In the entries below, which lines run from the one containing "Task: Select the" to the one containing "This screenshot has width=630, height=1890."? Copy exactly those lines, ends included, and no others.

> EXCERPTED RECORDS
>>>>>

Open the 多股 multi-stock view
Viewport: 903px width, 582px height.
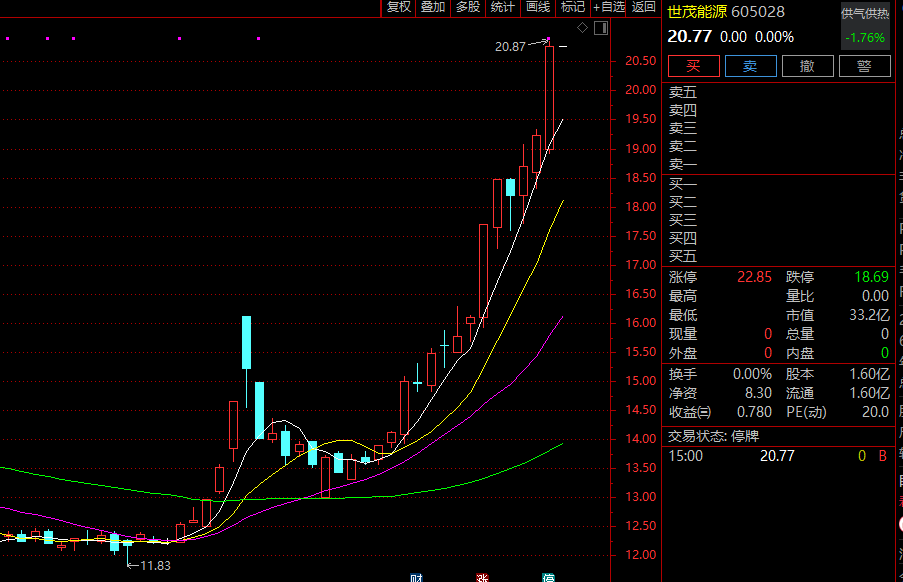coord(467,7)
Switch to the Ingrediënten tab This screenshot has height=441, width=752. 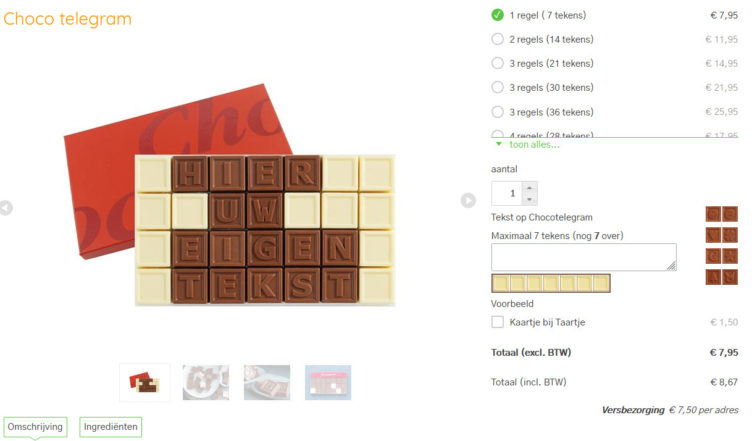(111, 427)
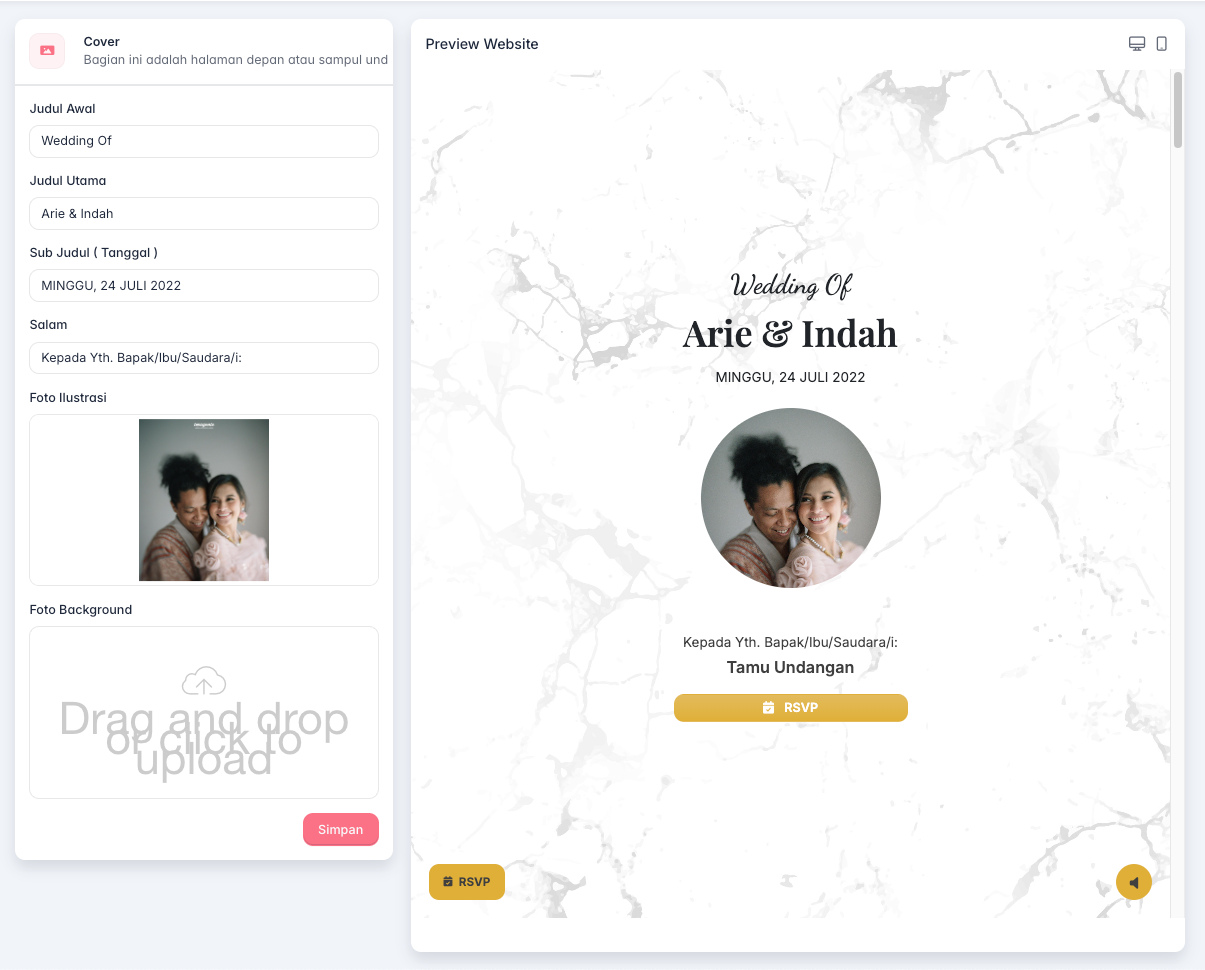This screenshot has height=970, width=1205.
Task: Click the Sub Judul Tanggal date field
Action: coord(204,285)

<<<<<
>>>>>

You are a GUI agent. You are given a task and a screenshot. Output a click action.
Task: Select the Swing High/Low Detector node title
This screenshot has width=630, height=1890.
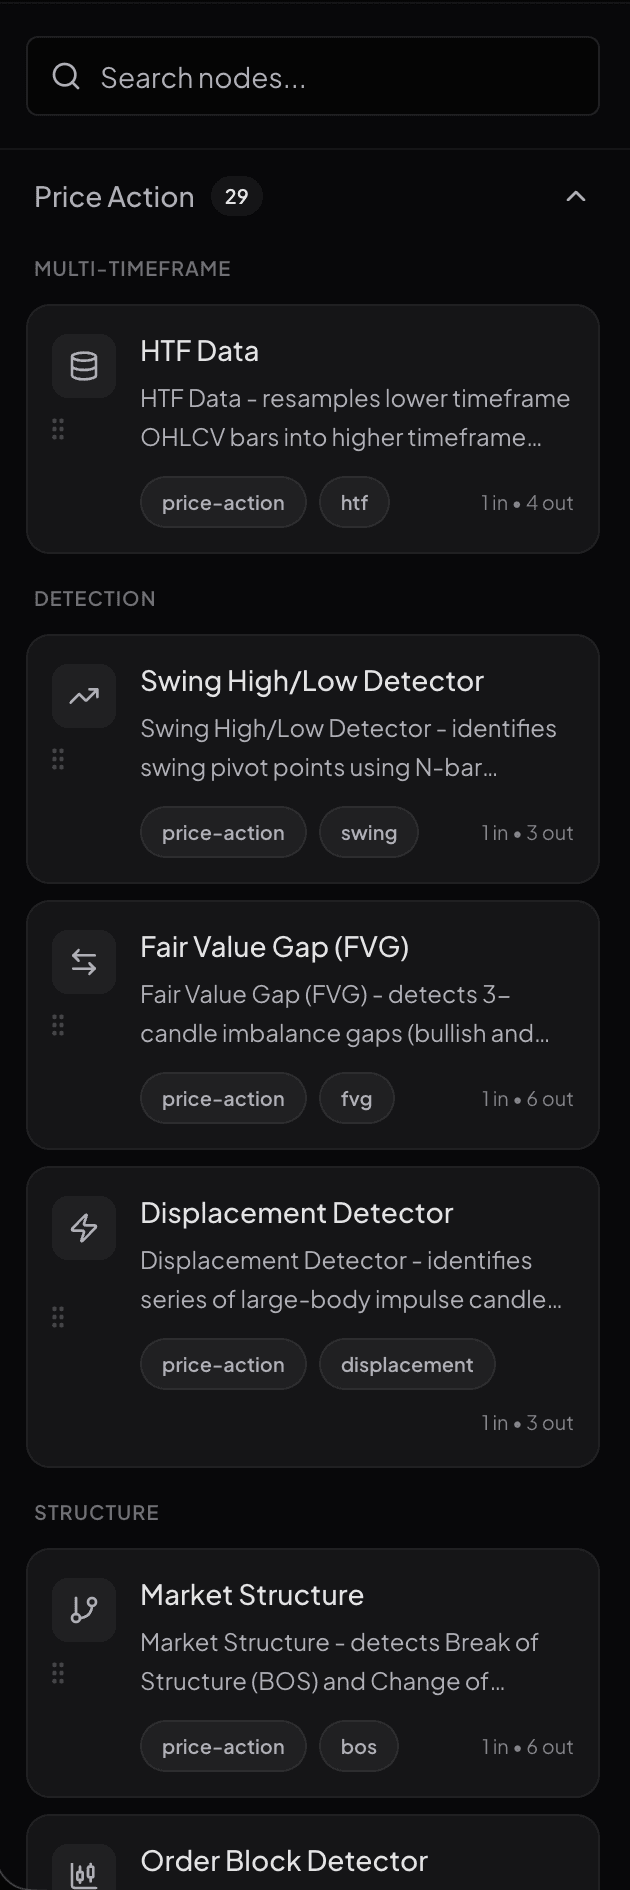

<<<<<
>>>>>

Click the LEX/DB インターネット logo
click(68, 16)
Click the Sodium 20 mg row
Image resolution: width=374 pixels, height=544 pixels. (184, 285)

<<<<<

> RESULT BELOW
Task: Select the Swing High/Low Detector node title
This screenshot has width=630, height=1890.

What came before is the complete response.